第2話


         ※


 流果が産まれた翌年、母は亡くなった。十四年前だ。病弱だった母は、よく『流果が小学校に上がるまでは』と言っていたが、それすら叶わなかった。無念だったろうな、と今更ながらに思う。


 そして、僕と流果の生活が常軌を逸してきたのも、流果が小学生になる年の春先だった。

 保護者だった父が、行方をくらませたのだ。


『お前たち二人を養っていく気力がなくなった。すまない』――そんな書置きが、実家のテーブルに残されていた。


 そもそもが妙な話だ。父は政府高官で、主に国防組織の運用に携わっていた。金銭的苦労があったとは思えないし、そんな様子は一切見られなかった。

 それに、『気力がなくなった』とはどういう意味だ? 僕と流果は、父の身勝手さ故に被保護対象から外されてしまった、ということか?


 僕たち兄妹が、父の置手紙の内容を咀嚼している間に、来客があった。よれよれのスーツを着込み、頬のげっそり痩せた四十絡みの男だ。本人曰く、父に頼まれて、僕たちを新しい住居へと移住させること、そしてしばらくの間面倒を見ることを請け負っていたらしい。


 そうして連れてこられたのが、この廃棄区画だ。僕は、元の家との落差に愕然とした。

 何せ、父は高給取りだったのだ。それなりの成果水準で過ごしてきた僕たちに、こんな不便で、薄暗くて、非衛生的な場所で生活しろと言われても無理がある。そう思った。


 だが、僕たちは、否、少なくとも僕個人は、完全に天に見放されたわけではなかった。僕たちの一時的世話役となっていた男は、潤沢な資金を父から預かっていたのだ。

 もちろん、それで元の生活に戻れるほどではない。それでも、ないよりはずっといい。


 何が欲しいかと問われ、僕は真っ先に一つの注文を出した。ハマっていたVR対戦ゲームの設備一式だ。コントローラー、ヘッドギア、それに電力と良好な通信環境。

 そんな子供じみたものを、と思われたかもしれないが、男はゆっくりと頷いて、その日の夕刻にはバッチリ環境を整えてしまった。

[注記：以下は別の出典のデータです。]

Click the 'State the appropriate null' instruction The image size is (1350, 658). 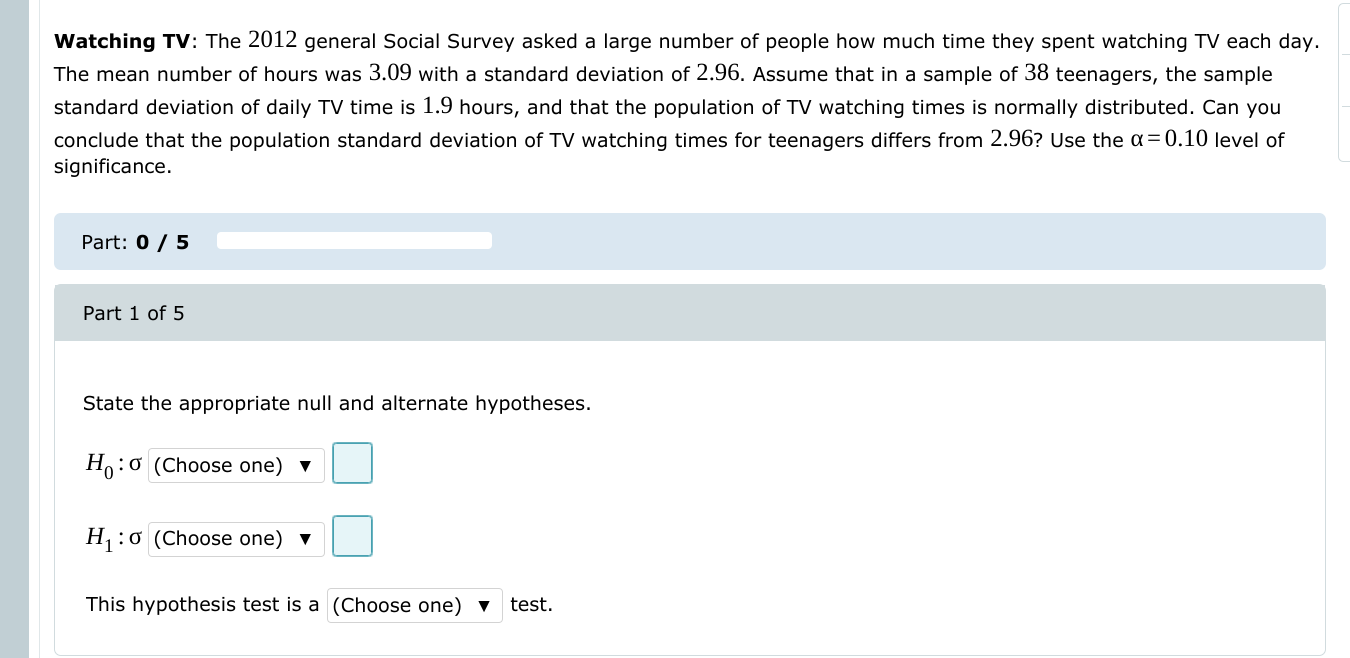336,404
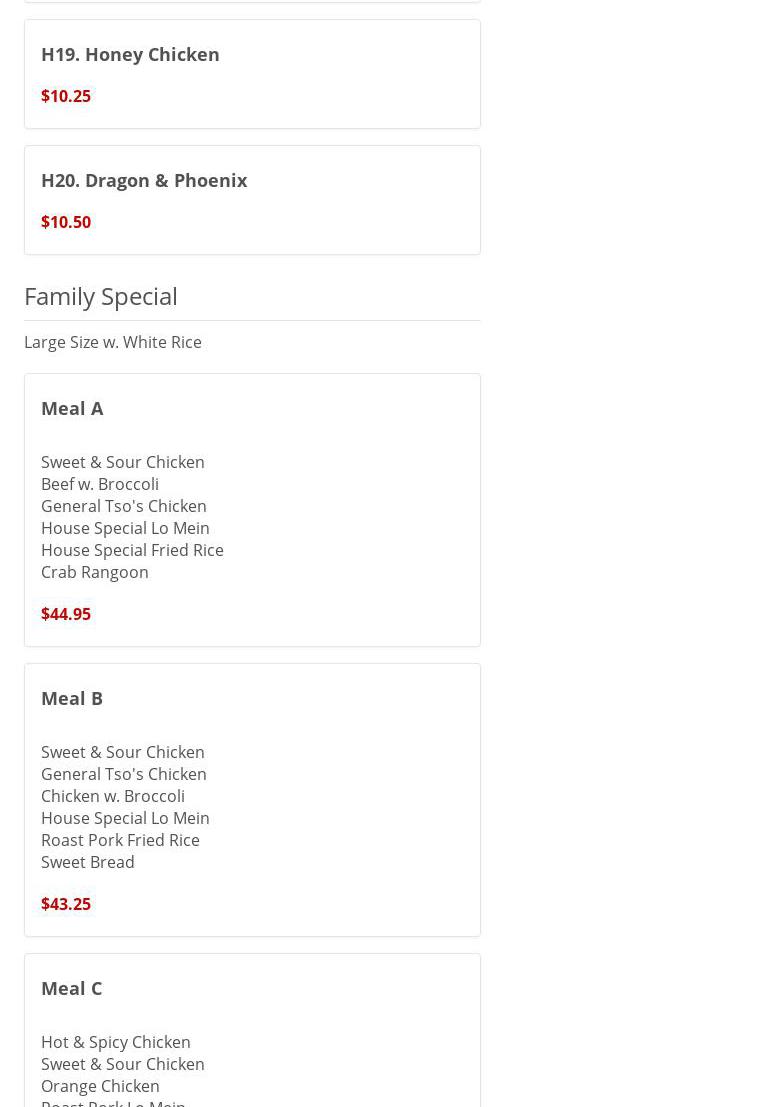Click Chicken w. Broccoli in Meal B

click(x=113, y=796)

『子供に教育を受けさせる義務』というものが形骸化して久しい現在、僕が一番得意だったのは、勉強でも運動でもなくゲームだった。父には無断で、賞金目当てにVR対戦ゲームで小遣い稼ぎをしていたこともある。


 何とかして、父からの資金提供が終わる前に、ゲームの腕を上げなければならない。

 自分たちの食い扶持に困らないだけの賞金を得られる、凄腕のプレイヤーになり上がらねばならない。

 せめて僕だけは、流果を裏切るようなことをしてはならない。決して。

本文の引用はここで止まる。